*WORK TASK*: Pull out each line of the items below that contains the word "should", and copy those lines in the order they appear.

(Data excerpts)
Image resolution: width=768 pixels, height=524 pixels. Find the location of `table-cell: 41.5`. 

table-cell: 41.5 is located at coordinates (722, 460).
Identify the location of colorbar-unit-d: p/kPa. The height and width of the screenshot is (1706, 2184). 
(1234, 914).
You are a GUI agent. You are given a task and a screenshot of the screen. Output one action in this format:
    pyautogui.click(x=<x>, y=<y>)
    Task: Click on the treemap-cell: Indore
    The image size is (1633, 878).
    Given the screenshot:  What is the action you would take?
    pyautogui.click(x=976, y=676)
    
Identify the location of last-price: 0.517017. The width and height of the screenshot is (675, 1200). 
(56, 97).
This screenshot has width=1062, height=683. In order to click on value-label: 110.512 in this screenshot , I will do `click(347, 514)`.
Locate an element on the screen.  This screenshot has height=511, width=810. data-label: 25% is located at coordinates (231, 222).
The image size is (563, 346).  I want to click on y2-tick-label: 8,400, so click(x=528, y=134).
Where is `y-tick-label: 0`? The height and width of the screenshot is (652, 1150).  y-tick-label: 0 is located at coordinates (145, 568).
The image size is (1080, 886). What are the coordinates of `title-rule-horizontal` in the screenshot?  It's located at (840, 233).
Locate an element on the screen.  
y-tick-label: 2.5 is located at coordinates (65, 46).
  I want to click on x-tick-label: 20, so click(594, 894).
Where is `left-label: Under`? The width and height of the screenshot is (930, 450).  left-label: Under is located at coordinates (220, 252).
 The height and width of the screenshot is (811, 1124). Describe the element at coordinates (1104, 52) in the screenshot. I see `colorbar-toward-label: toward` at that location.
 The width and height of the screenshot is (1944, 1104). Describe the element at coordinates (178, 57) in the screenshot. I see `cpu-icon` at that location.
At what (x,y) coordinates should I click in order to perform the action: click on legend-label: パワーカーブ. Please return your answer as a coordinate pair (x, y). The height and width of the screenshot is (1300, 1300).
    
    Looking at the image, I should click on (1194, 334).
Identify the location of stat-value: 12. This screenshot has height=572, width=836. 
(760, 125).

*OUTPUT BELOW*:
At what (x,y) coordinates should I click in order to perform the action: click on legend-label: パワーカーブ. Please return your answer as a coordinate pair (x, y). The height and width of the screenshot is (1300, 1300).
    Looking at the image, I should click on (1194, 334).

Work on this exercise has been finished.